# Text block:
7.) 50 years of progress

2009 also marked the 50th anniversary of Alaska’s statehood and we celebrated our shared history with the Alaska Statehood Experience (ASE), a project of Rasmuson Foundation and Alaska Humanities Forum (AKHF) with support from the National Endowment for the Humanities. The celebration included books, plays and exhibits around the state. Another project of historical proportions received national attention this fall. For the Rights of All: Ending Jim Crow Laws in Alaska premiered on September 22 in Washington, DC, at the Smithsonian’s National Museum of the American Indian and focused on Alaska’s civil rights movement.

8.) Goodbye to an old friend

It was with great reluctance that we bid farewell to friend and program officer Joel Neimeyer as he moves on to his new position as federal co-chair of the Denali Commission. Joel was honored this year by Native Americans in Philanthropy as the recipient of the Louis T. Delgado Distinguished Grantmaker Award for 2009. Joel reflected on his time at the Foundation in a blog post this month.

9.) Building our network

With times of economic hardship sweeping the sector, the Foundation relied heavily on our peers to strategize tactics for 2009. Philanthropy Northwest selected Building Resiliency as its conference theme for the fall retreat, which provided fertile ground for how to build up and strengthen organizations in a difficult year. November saw the first gathering of the Alaska Corporate Philanthropy Seminar. Organized by Philanthropy Northwest, with support from Wells Fargo Bank Alaska, the seminar brought together 25 Alaskan companies to discuss their giving strategies.

# Information provided:
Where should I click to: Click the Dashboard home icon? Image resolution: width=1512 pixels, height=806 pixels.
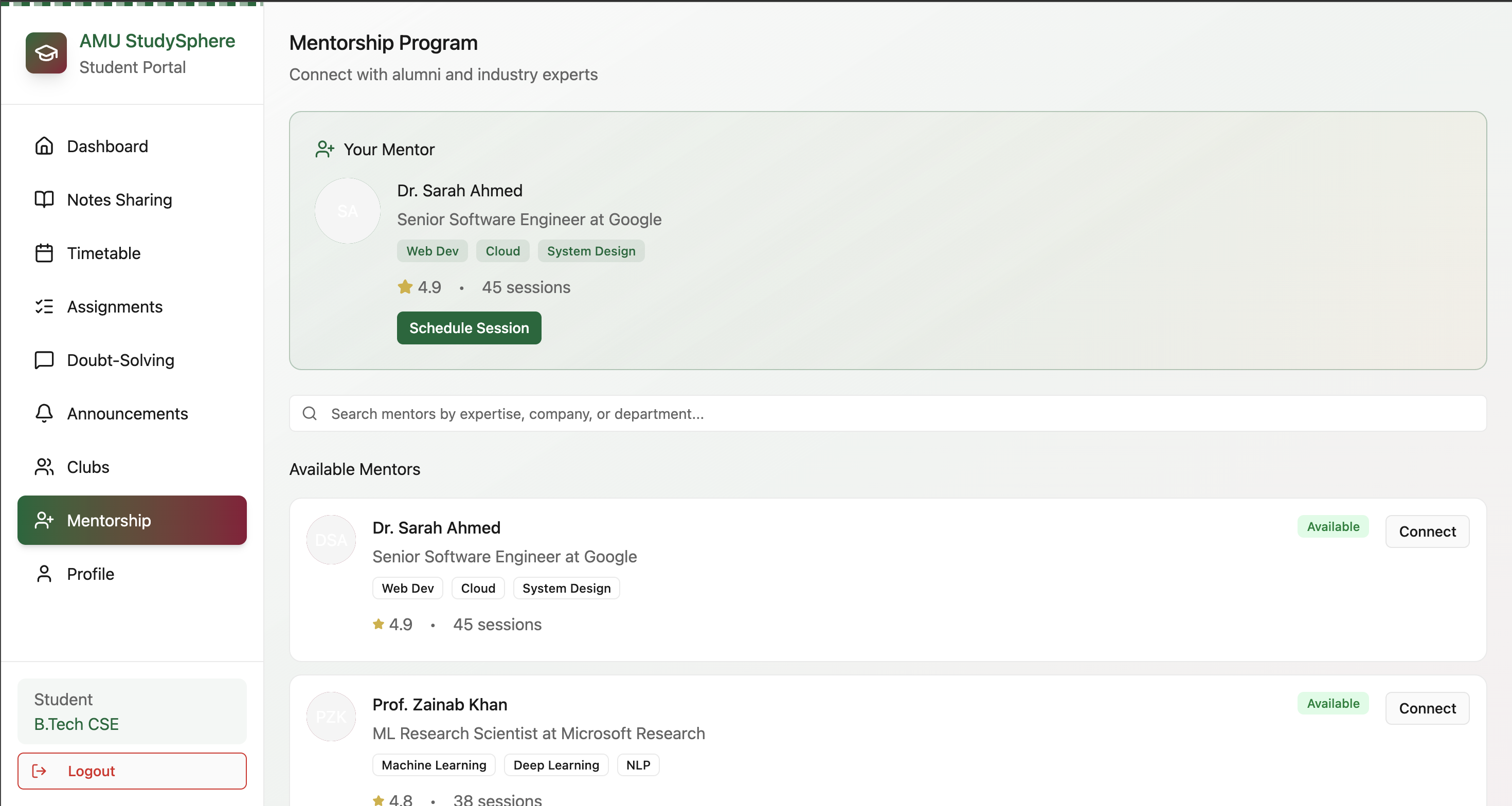pyautogui.click(x=44, y=145)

# Given exercise A:
Output the passage of the 2009 Foundation text from "8.) Goodbye to" up to and including "post this month.", copied exactly.
# Given exercise B:
In the 2009 Foundation text, what award did Joel Neimeyer receive from Native Americans in Philanthropy?

# Complete output A:
8.) Goodbye to an old friend

It was with great reluctance that we bid farewell to friend and program officer Joel Neimeyer as he moves on to his new position as federal co-chair of the Denali Commission. Joel was honored this year by Native Americans in Philanthropy as the recipient of the Louis T. Delgado Distinguished Grantmaker Award for 2009. Joel reflected on his time at the Foundation in a blog post this month.

# Complete output B:
The Louis T. Delgado Distinguished Grantmaker Award for 2009.